[Stored records]
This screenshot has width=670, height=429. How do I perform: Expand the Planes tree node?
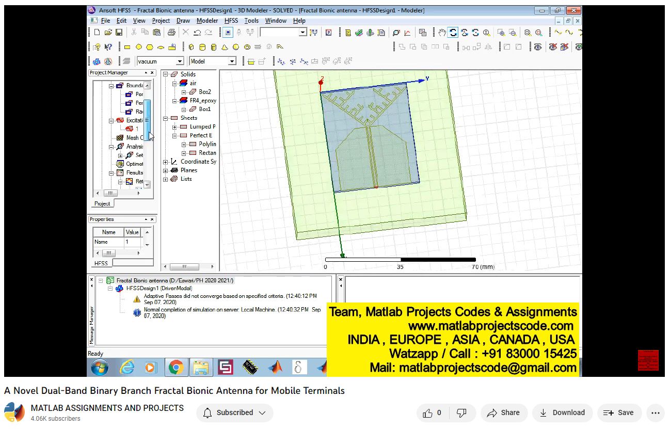pos(166,170)
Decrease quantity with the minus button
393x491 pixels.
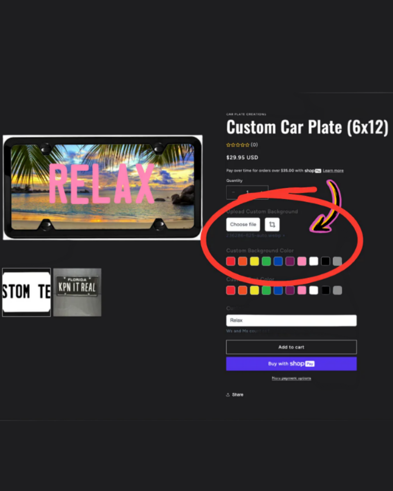(x=233, y=192)
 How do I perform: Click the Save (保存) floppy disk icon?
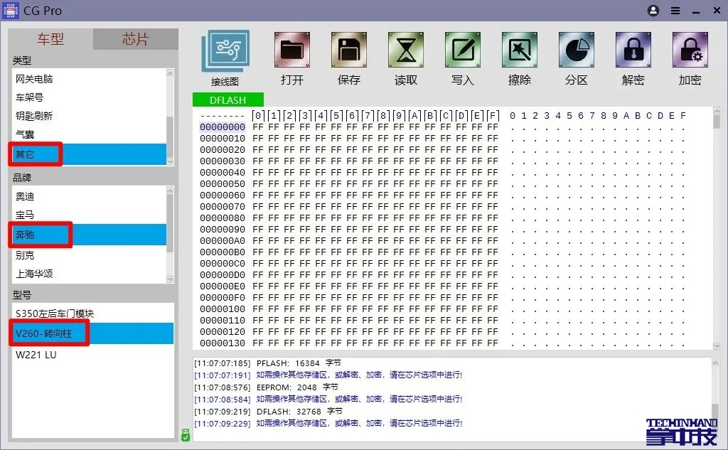(349, 51)
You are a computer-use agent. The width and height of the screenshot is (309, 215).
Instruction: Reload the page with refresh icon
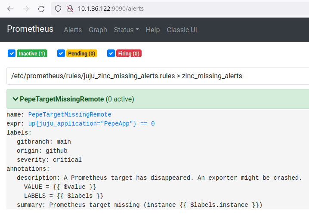[41, 9]
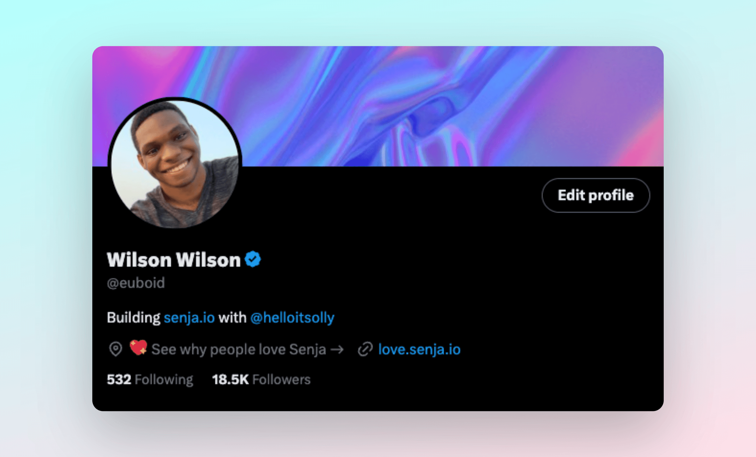Click the Following label text
756x457 pixels.
pyautogui.click(x=164, y=380)
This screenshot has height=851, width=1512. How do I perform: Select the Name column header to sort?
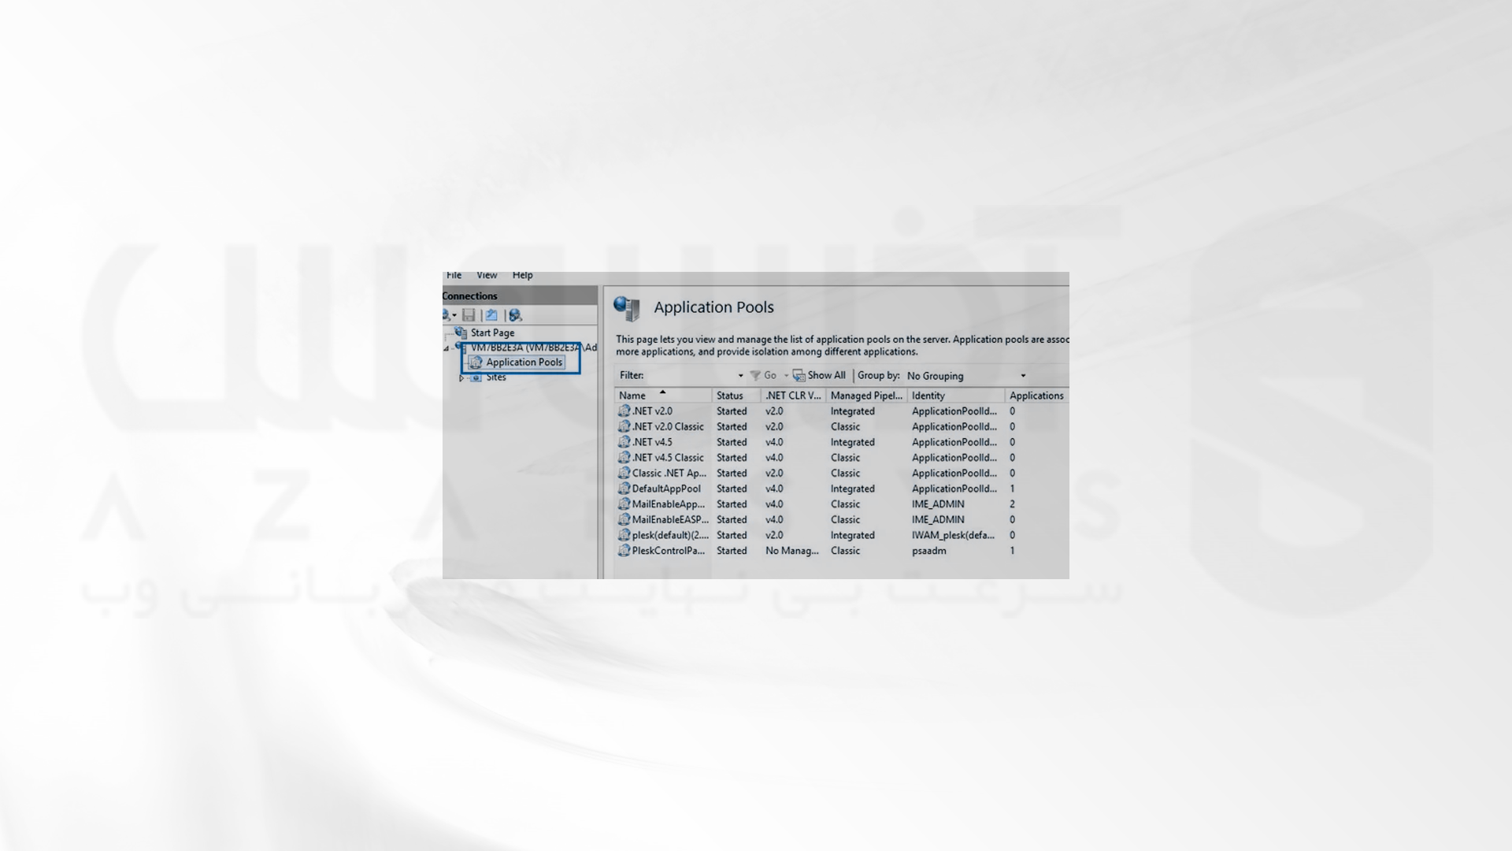[635, 395]
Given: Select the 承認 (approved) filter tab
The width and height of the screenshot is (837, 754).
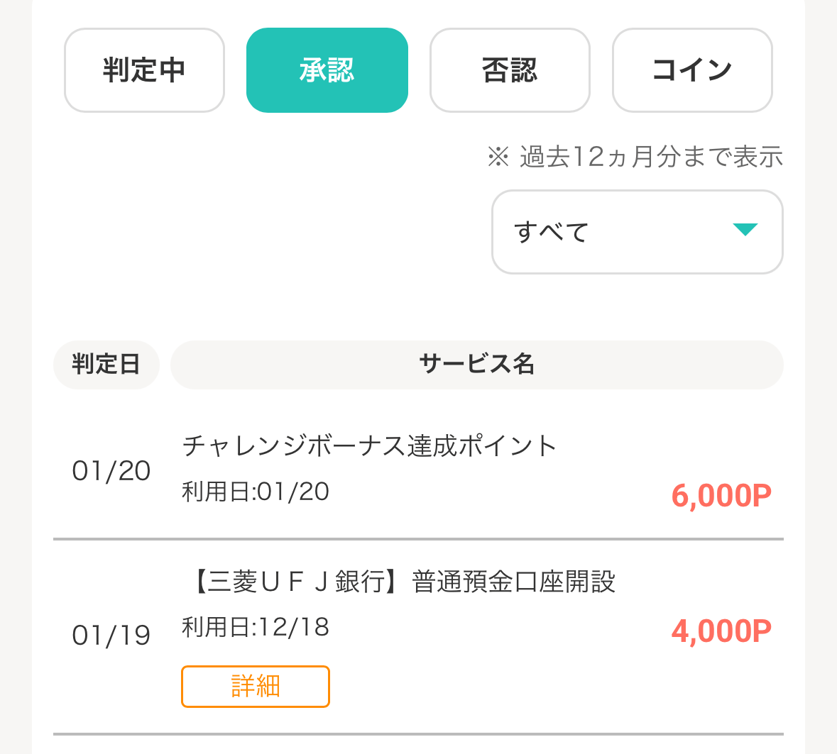Looking at the screenshot, I should tap(327, 70).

» **What you are asked to do**:
Where pictures appear, drop them, and reproduce exactly only the lines running from the beginning of the data to the line that contains "You are a computer-use", inclusive.

» **Expected answer**:
This screenshot has width=670, height=429. How do I perform: Expand the Planes tree node?
pos(166,170)
Decrease quantity with the minus button
393x491 pixels.
(x=233, y=192)
 How do I perform: Click the Save (保存) floppy disk icon?
(349, 51)
You are a computer-use agent. The width and height of the screenshot is (309, 215).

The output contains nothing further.